Could you write out exactly, and only, the lines from the one containing "Viewport: 522px width, 406px height." through the last line of the data, leaving out all pictures?

-------------------------

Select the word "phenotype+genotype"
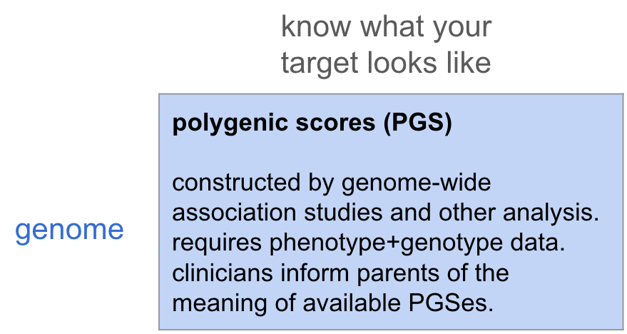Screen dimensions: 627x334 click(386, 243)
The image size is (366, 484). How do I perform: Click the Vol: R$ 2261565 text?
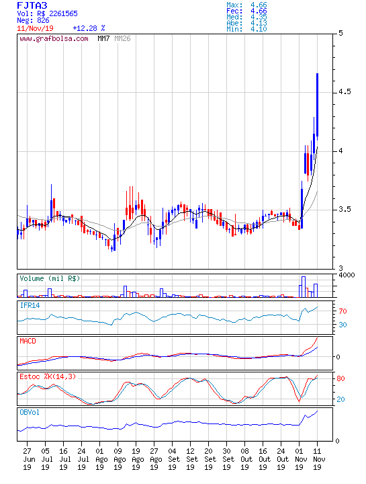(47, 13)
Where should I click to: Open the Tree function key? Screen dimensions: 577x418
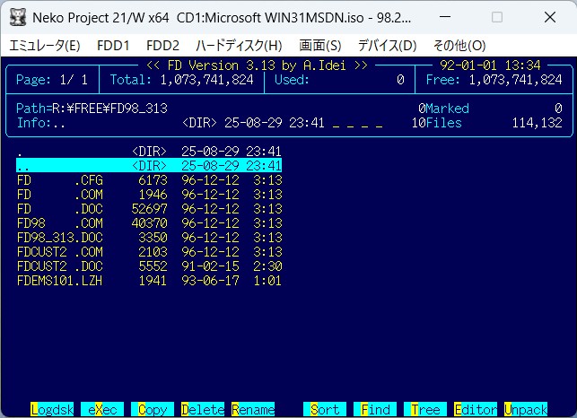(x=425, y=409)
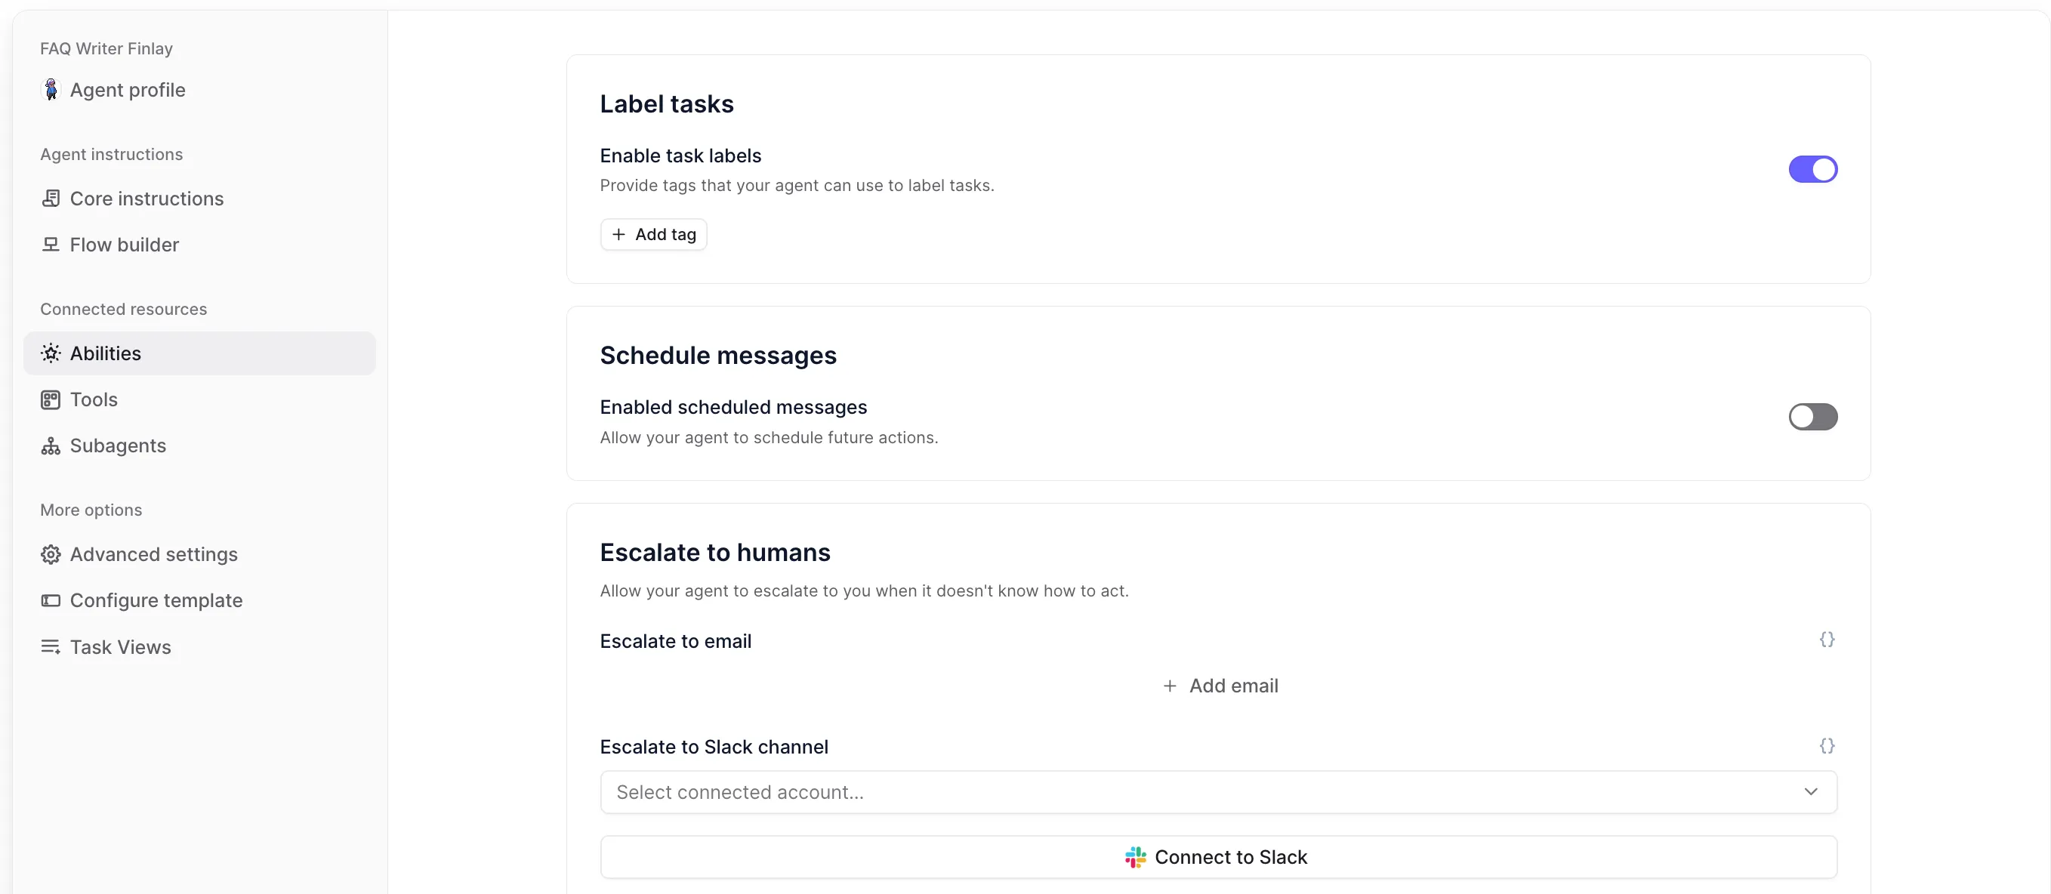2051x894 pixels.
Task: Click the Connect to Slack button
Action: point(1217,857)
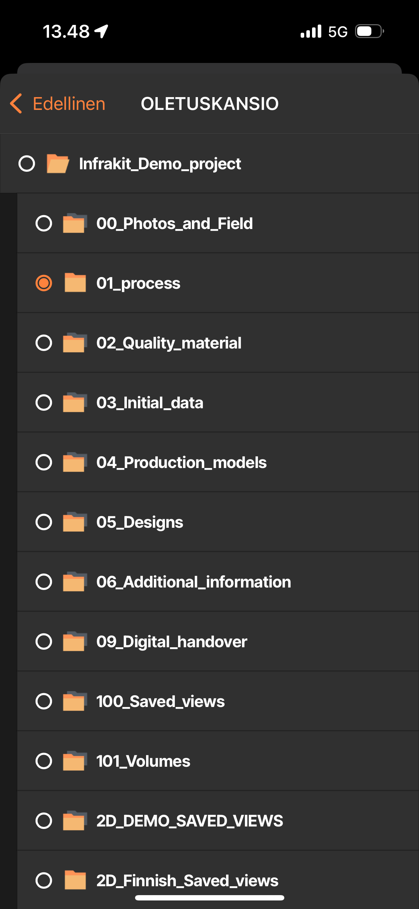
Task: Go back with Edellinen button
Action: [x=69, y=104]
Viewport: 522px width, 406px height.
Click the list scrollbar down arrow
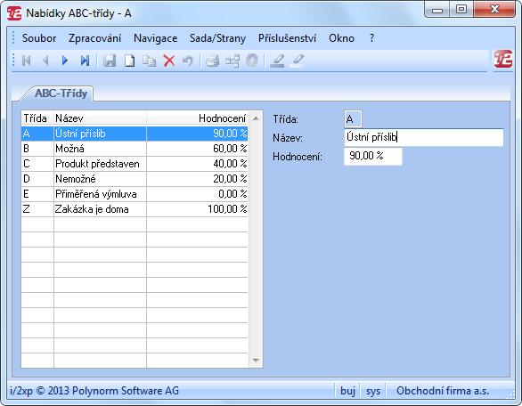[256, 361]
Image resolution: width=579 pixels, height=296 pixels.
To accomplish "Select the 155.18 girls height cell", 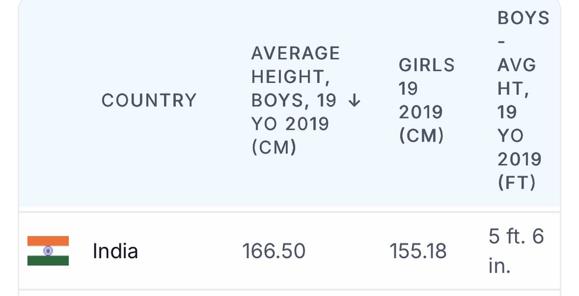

-------------------------

__ANSWER TO THIS TASK__
Viewport: 522px width, 406px height.
Click the list scrollbar down arrow
[256, 361]
Image resolution: width=579 pixels, height=296 pixels.
To accomplish "Select the 155.18 girls height cell", 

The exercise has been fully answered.